**Exercise requirements**
Go through the data and tally the lines that include "agent". The reply is that number alone.

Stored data

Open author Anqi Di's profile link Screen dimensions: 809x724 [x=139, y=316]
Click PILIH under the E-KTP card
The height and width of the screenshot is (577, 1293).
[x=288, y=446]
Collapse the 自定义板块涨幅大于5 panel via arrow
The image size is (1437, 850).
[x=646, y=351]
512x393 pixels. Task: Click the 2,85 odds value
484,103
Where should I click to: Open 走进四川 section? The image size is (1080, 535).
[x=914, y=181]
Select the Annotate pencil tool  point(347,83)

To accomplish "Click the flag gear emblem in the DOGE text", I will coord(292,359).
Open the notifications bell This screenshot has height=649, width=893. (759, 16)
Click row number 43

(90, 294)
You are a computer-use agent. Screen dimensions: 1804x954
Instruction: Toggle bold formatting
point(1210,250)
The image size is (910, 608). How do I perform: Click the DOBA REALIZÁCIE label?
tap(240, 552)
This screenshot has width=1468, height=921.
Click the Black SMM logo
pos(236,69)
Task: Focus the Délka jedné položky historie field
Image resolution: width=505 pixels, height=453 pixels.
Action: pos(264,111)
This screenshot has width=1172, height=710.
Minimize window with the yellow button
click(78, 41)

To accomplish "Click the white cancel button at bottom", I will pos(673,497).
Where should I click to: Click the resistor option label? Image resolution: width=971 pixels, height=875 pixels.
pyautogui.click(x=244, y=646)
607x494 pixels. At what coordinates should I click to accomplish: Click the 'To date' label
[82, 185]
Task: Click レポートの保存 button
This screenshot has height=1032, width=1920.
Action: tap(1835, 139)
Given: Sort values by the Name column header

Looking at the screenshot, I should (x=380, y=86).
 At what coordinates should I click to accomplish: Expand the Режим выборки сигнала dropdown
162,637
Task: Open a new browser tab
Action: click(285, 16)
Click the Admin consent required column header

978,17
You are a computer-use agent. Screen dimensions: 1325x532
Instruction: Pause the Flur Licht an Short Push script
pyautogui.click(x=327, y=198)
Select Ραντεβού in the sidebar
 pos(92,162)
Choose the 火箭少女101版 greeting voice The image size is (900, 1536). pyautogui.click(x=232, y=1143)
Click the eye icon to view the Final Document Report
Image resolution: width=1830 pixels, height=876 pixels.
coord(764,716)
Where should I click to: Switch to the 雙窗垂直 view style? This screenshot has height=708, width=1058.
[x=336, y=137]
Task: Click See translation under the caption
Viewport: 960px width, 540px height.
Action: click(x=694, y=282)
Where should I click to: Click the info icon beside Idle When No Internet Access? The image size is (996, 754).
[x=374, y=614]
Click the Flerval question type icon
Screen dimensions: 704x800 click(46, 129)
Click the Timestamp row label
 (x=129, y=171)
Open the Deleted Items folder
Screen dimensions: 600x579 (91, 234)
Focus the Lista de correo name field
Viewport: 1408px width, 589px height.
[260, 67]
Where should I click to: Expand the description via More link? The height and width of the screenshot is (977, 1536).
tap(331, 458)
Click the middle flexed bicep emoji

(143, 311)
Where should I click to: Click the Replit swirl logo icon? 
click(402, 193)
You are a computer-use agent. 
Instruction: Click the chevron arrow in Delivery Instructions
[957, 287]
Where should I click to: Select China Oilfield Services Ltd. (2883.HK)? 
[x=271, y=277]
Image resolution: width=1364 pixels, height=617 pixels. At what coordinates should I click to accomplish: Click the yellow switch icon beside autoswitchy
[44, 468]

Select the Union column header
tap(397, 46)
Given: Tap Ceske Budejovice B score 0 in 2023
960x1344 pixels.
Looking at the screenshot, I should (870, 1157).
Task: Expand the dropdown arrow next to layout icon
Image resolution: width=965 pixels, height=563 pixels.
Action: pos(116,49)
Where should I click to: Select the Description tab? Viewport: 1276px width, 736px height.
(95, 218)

**Task answer**
3